"Hoje, o governo anuncia o quadro para a divisão das 80 milhões de doses americanas através do mundo", declarou a Casa Branca em um comunicado.

"Ao menos três quartos das doses doadas serão distribuídas via Covax", acrescentou.

Os 25% restantes (20 milhões de doses) serão destinadas "a países necessitados, aqueles que enfrentam surtos da epidemia, a vizinhos imediatos" dos Estados Unidos, explicou a Casa Branca.

Washington também detalhou os países aos quais serão enviadas as primeiras 25 milhões de doses: quase 19 milhões passarão pelo Covax (6 milhões para a América do Sul e Central, 7 milhões para a Ásia e 5 milhões para a África).

E as 6 milhões restantes serão distribuídas diretamente aos países "parceiros" (México, Canadá, Egito, Iraque, Iêmen...).

"O processo de exportar os primeiros 25 milhões está em andamento", disse à imprensa Jeff Zients, coordenador da Casa Branca para a resposta à covid-19.

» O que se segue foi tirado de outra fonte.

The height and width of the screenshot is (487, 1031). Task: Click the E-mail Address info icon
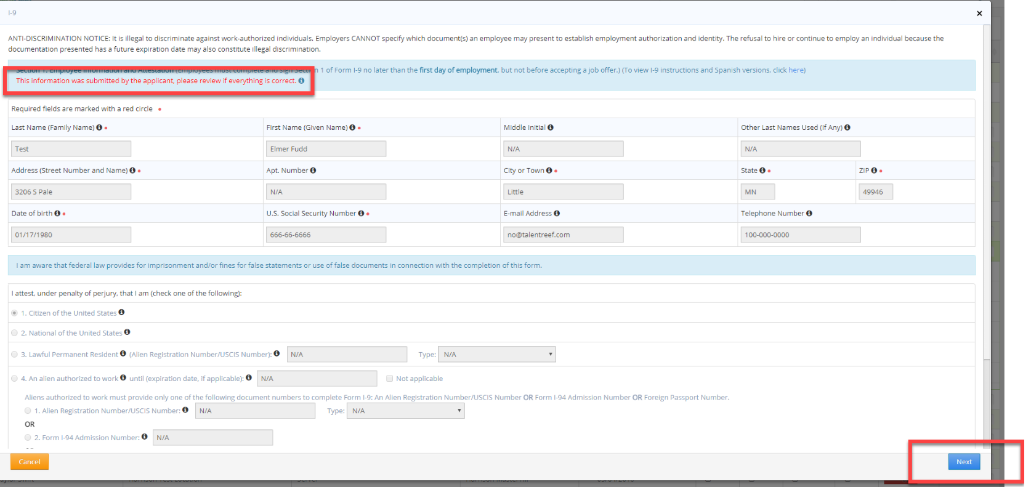tap(557, 214)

"Compartilhamos essas doses, não por favores ou concessões. Compartilhamos essas vacinas para salvar vidas e liderar o mundo em direção ao fim da pandemia com o poder de nosso exemplo e nossos valores", disse Biden em um comunicado.

A Casa Branca informou que, para as doses a serem distribuídas por meio do mecanismo Covax, Washington priorizará países da América Latina e Caribe, e do Sul e Sudeste Asiático e da África.

O sistema Covax, fundado pela OMS, busca vacinas suficientes para 30% da população de 92 dos territórios mais pobres do mundo. O custo das vacias é coberto pelos doadores.